Sunday, January 27, 2008
Slide Show!
First I start including pictures in my blog, and now I've gone and changed the whole layout.
The coolest thing I've added is the slide show on the right. Clicking on it not only enlarges the pictures, but it takes you to my Picassa web album. I will try to keep it updated as I add new posts.
The current slide show contains the photographs of abandoned houses on Cleveland's east side which I referred to in last week's post. If you recall, I did mention I took HUNDREDS of photos. Over two hundred are displayed here.
If that seems a bit overwhelming, it's meant to be. Driving the streets of the neighborhoods and seeing the real thing is even more so.
Wednesday, January 23, 2008
Cleveland's Dying Neighborhoods
Many of us who work in the city but live in the suburbs, find our way into the center of town each day along the well-traveled commuter routes. Most folks follow a freeway and avoid any close encounter with Cleveland's neighborhoods, the rest of us can drive downtown via one of the busy thoroughfares like Chester or Lorain Avenue, and curse the red-light cameras that interfere with our race with the minute hand toward our place of employment, or conversely back to the comfort of home and hearth.
Rarely will we venture off the main drag...Rumour has it, that could be dangerous.
As I make my daily trip from Cleveland Heights to Cleveland's near west side, part of my regular route to the Shoreway takes me through the east side neighborhoods of Cleveland along Eddy Road.
Lately, I have noticed more and more houses are being boarded up on the street, which is mostly residential. So this weekend I decided to take my camera on a little reconnaissance mission off my beaten path to see how the foreclosure crisis is affecting the Cleveland neighborhoods north of the Heights.
I drove around Glenville first, just a few blocks away from Case Western Reserve University, and was immediately struck by the number of commercial buildings that have been boarded. It appeared that far more storefronts are vacant than have businesses operating out of them.
The streets were very quiet Saturday morning as I traveled slowly up and down the blocks. The weather was bitter cold, so I stayed inside my car to take snap shots.

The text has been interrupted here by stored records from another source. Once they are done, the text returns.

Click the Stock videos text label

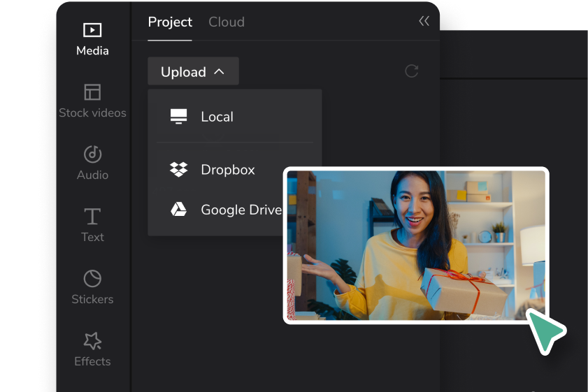pos(92,113)
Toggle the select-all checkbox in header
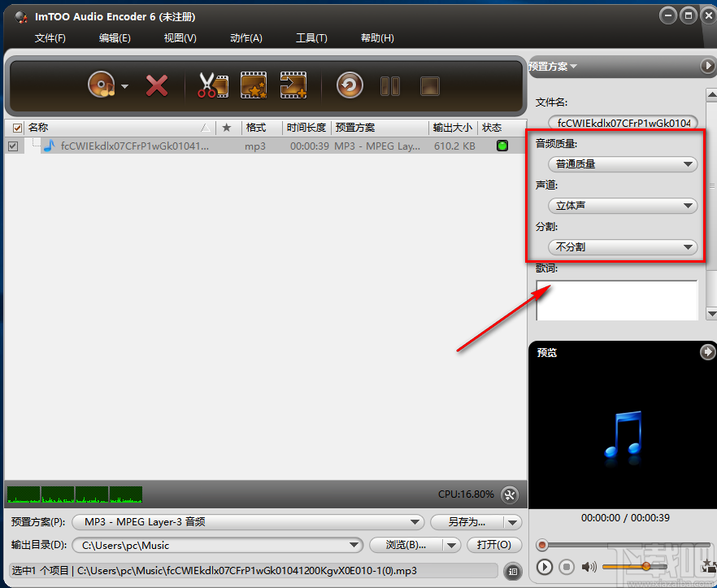This screenshot has width=717, height=588. (18, 127)
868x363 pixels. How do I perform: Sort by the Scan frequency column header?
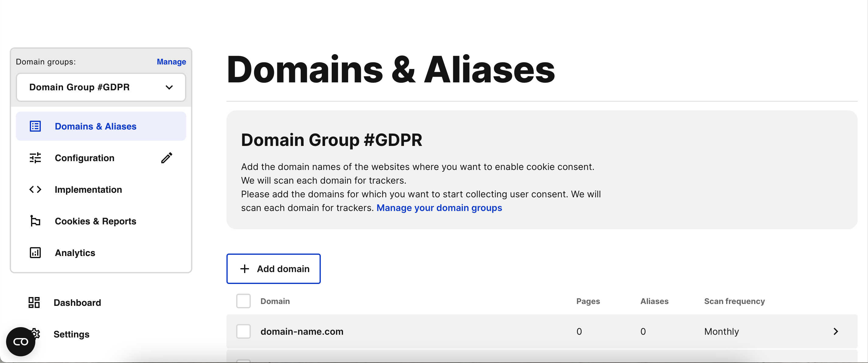tap(734, 301)
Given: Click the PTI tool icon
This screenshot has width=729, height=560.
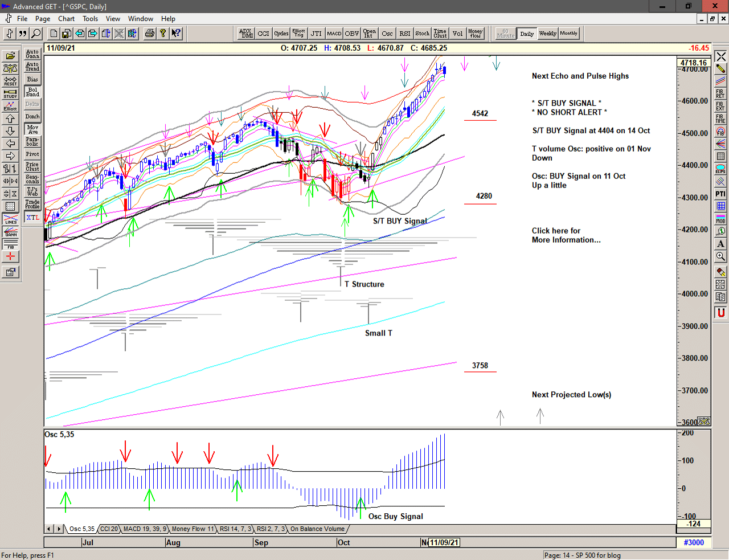Looking at the screenshot, I should coord(720,194).
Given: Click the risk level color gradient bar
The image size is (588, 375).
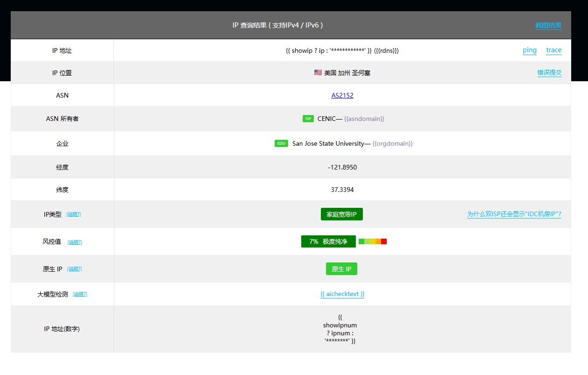Looking at the screenshot, I should click(372, 241).
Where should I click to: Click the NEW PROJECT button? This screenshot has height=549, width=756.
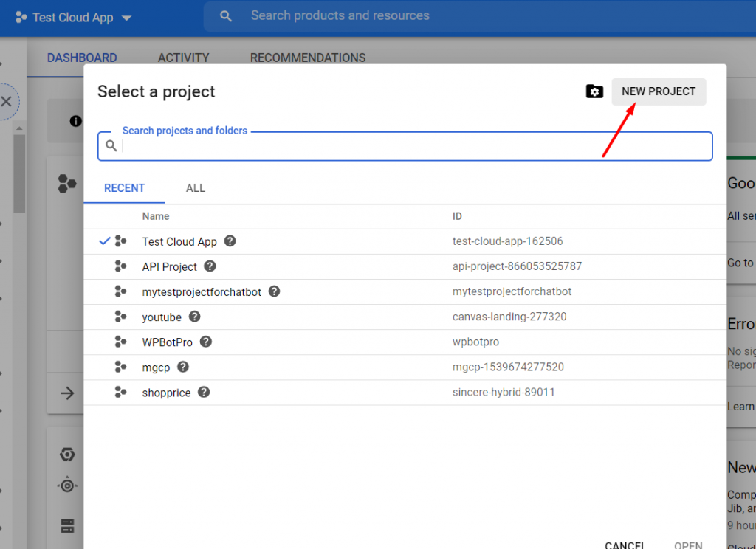pyautogui.click(x=659, y=92)
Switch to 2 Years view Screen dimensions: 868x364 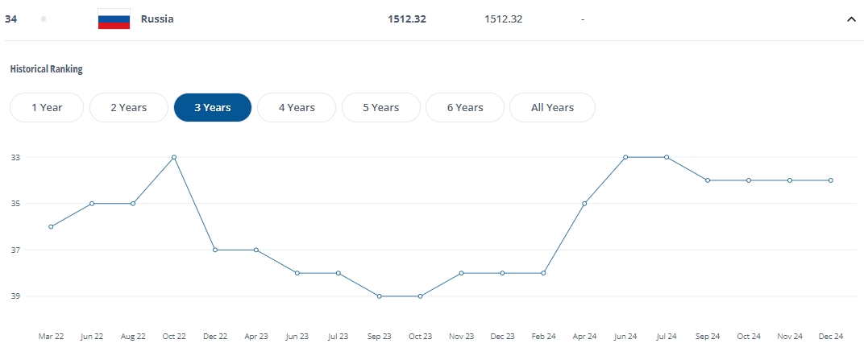coord(129,108)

Several police cars raced past me, silently, while I sat curbside. I wondered what the hurry was at such an early hour. Driving around the corner to the next block, I found the answer to my question. About a dozen police cars surrounded a small boarded-up building. Officers, with guns drawn, scurried out of their vehicles. I paused mine a few moments to click the shutter a few times, then thought it prudent to move along.
What I saw as I drove up and down the side streets of Glenville and then South Collinwood, was truly heart rending. Some streets looked like ghost towns, filled with vacant houses. In only two hours my memory card was full. Nearly three hundred photographs of boarded-up houses.

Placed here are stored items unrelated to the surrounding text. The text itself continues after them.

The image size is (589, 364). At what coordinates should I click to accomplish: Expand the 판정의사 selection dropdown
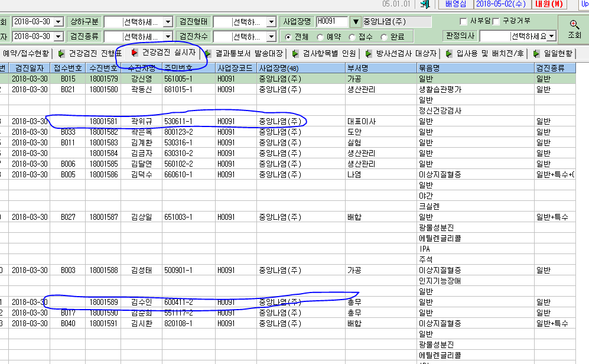click(x=551, y=37)
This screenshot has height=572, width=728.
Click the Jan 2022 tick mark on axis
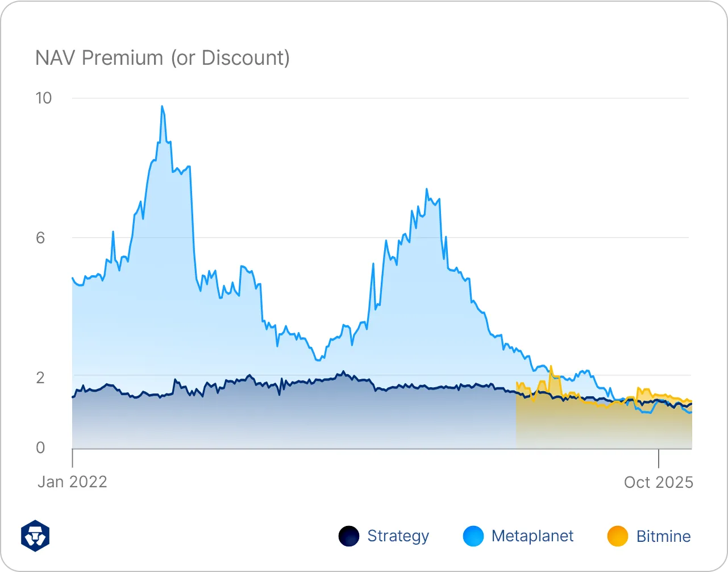coord(73,457)
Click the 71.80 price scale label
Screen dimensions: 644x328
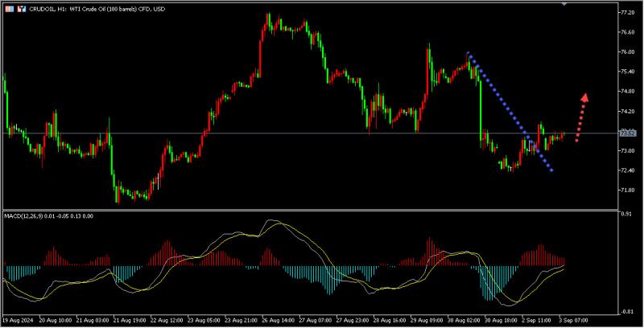point(627,191)
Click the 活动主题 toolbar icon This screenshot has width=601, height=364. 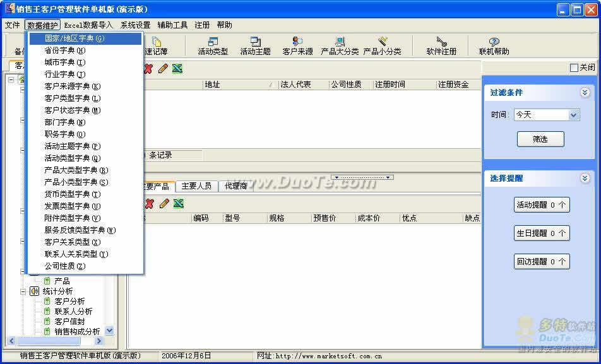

Solid neighborhoods, busy with families decades ago, have been abandoned. Homes, once lovingly cared for, now scavenged by scrappers. The immensity of the problem has to be seen firsthand to be realized. And the experts say things will get worse before they get better.
How will my city ever recover?
This is a small sample of what I saw. Click on the photos above to enlarge the pictures.
Monday, January 07, 2008
Cleveland or Sarajevo? Which is Which?
Thursday, January 03, 2008
Meet Rudy Newman
A little smile flickered across his face when he noticed me as I stepped through the doorway and into busy dinning room.
"Hey Rudy! How are you?"
"Hello Ms. Matthews. I'm fine, thank you. " Rudy responded in his oh-so-polite and very precise manner, which I have come to know well over the past six years.

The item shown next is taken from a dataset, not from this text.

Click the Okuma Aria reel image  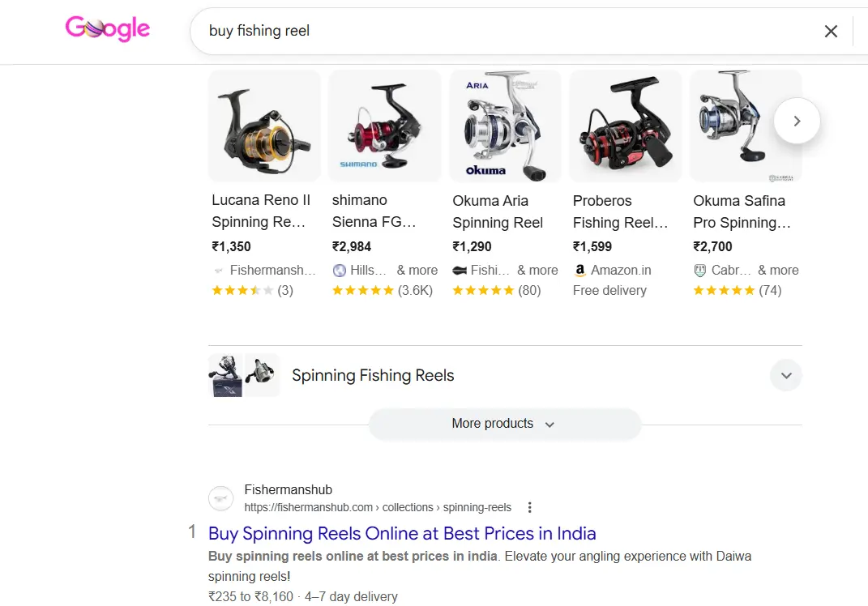tap(505, 126)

"My mother will be arriving at 12:15. Would you like to have a seat, and may I take your order for a beverage?"
"Where would you like me to sit Rudy?"
"Many people like this table here by the wall." Rudy motioned to a large six top near the back of the room.
"Oh, it will only be your mom and I for lunch. Perhaps you would like to save that table for a bigger group. Can we sit here?" I pointed to a small table in the center of the dinning room.
Rudy blinked once. "Of course. Here is a menu. Can I bring you a beverage?", he asked again.
"Just some water right now. Thanks Rudy." I couldn't stop grinning as Rudy headed over to the bar to fill my glass. I was so proud of him.
I got to know Rudy when my friend and colleague at Max Hayes High School, Nicole Sellman-Penny, asked if I would consider taking on a young man from her special needs class for students with multiple handicaps. He was autistic, she told me, but he liked to draw and she thought his work looked pretty good. I went to her classroom the next morning to meet Rudy, and took a look at some of the drawing he had done in his notebook. "Damn!" I thought to myself, "This kid has some skills."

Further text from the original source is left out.